ACTIVITY LIST:
A - In the post on the Kansas science standards, by what vote did the Kansas Board of Education adopt them?
B - Carry on the post on the Kansas science standards from its final sentence.

TEXT BLOCK:
Kansas marches boldly into the 12th century, Pennsylvania gets it right
The fiercely split Kansas Board of Education voted 6 to 4 on Tuesday to adopt new science standards that are the most far-reaching in the nation in challenging Darwin's theory of evolution in the classroom.If science is not limited to natural explanations, then it must include the supernatural. These anti-intellectual fundies are introducing the supernatural into science, thus perverting it's very definition to the point where science as it's been known for centuries no longer exists.
Among the most controversial changes was a redefinition of science itself, so that it would not be explicitly limited to natural explanations.
It's official. Kansas school children will now be taught belief in the supernatural as fact. The fundamentalists should be outraged! Aren't they the ones who in their constant vigilance for signs of the supernatural in popular culture condemned Harry Potter for promoting the occult? Forcing children to be taught the supernatural as fact in public schools is antithetical to their very being. They should begin a vociferous and loud protest against themselves immediately.

SUPPLIED INFORMATION:
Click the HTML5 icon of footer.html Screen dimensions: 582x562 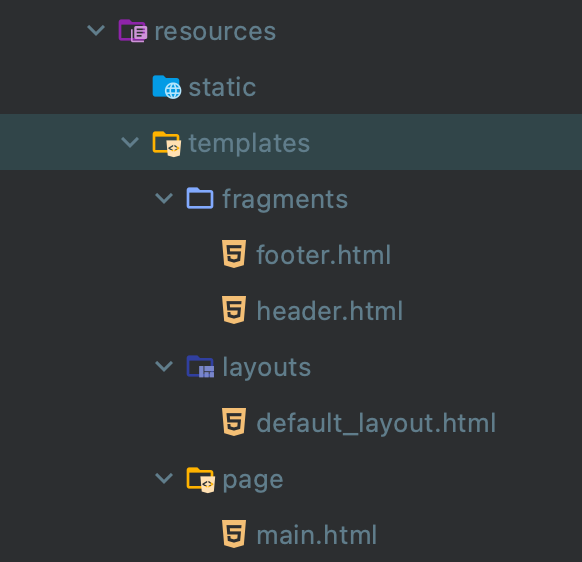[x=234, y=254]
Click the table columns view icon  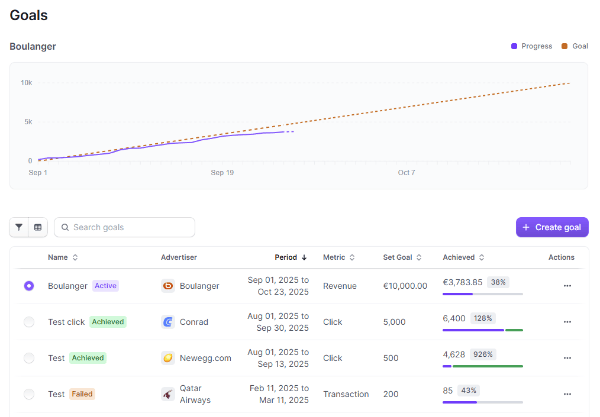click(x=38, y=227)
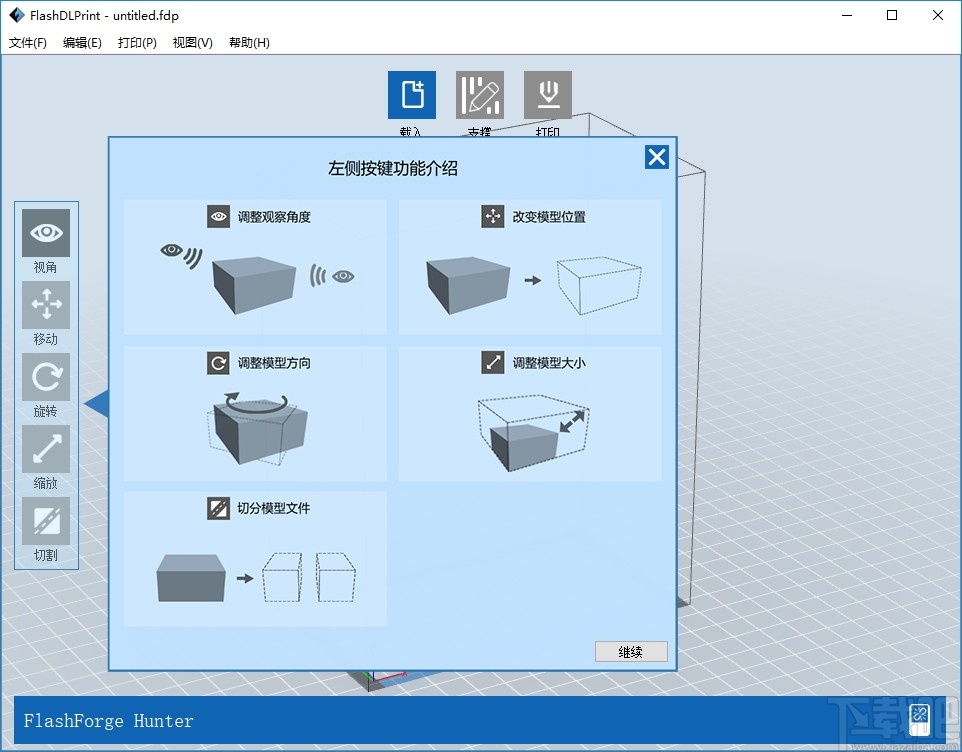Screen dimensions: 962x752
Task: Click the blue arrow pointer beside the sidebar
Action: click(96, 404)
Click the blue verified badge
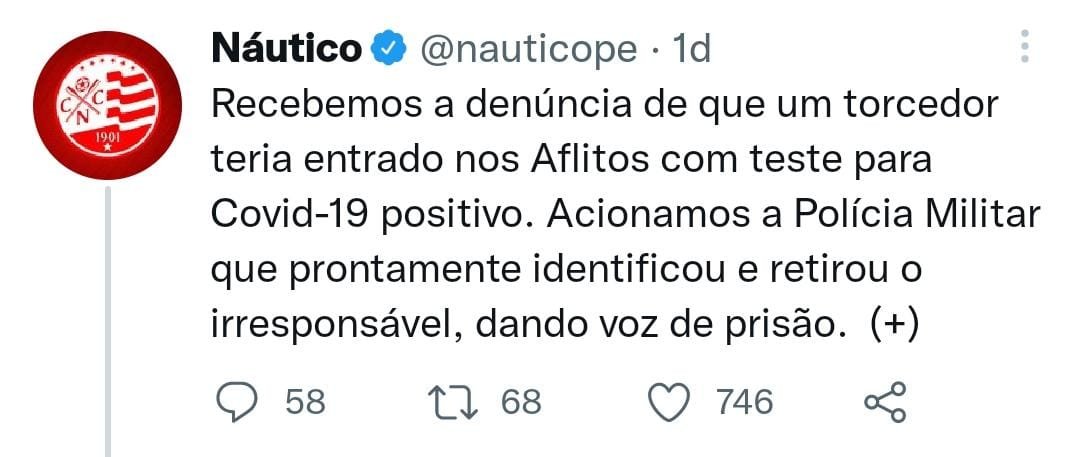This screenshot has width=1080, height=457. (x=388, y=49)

---

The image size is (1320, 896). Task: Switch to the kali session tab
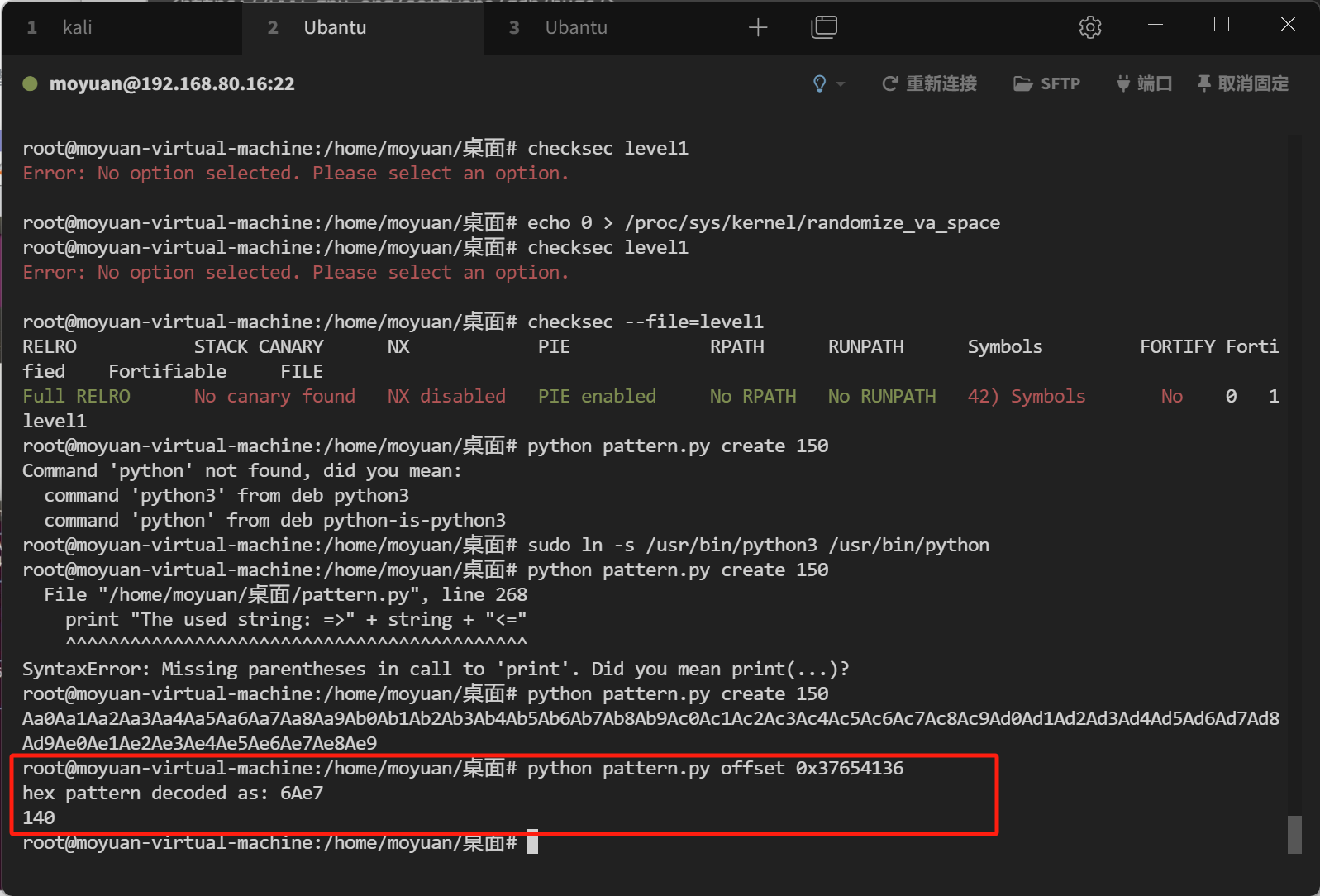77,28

RESULTS OF THE EXERCISE:
A - 6 to 4

B -
"This is a sad day, not just for Kansas kids, but for Kansas," Janet Waugh of Kansas City, Kan., one of four dissenting board members, said before the vote. "We're becoming a laughingstock not only of the nation but of the world."Why not discuss the Easter Bunny and Tinker Bell? That would make science interesting too.
John Calvert, a lawyer who runs the Intelligent Design Network, based in Kansas, praised the board as "taking a very courageous step" that would "make science education interesting to students rather than boring."
Meanwhile, back in the reality based world, Pennsylvania voters get it right and send the flat-earthers packing.
All eight members up for re-election to the Pennsylvania school board that had been sued for introducing the teaching of intelligent design as an alternative to evolution in biology class were swept out of office yesterday by a slate of challengers who campaigned against the intelligent design policy.
Among the losing incumbents on the Dover, Pa., board were two members who testified in favor of the intelligent design policy at a recently concluded federal trial on the Dover policy: the chairwoman, Sheila Harkins, and Alan Bonsell.
The election results were a repudiation of the first school district in the nation to order the introduction of intelligent design in a science class curriculum. The policy was the subject of a trial in Federal District Court that ended last Friday. A verdict by Judge John E. Jones III is expected by early January.
1 Comments:
While many may view this issue as perhaps not that interesting or important, the fact remains that there is a segment of society which enjoys great support within the Republican party who are literally waging a war on science, and by extention, reality itself.
If science and fact become relative things, the country is doomed to a long slide (further) into ignorance and superstition.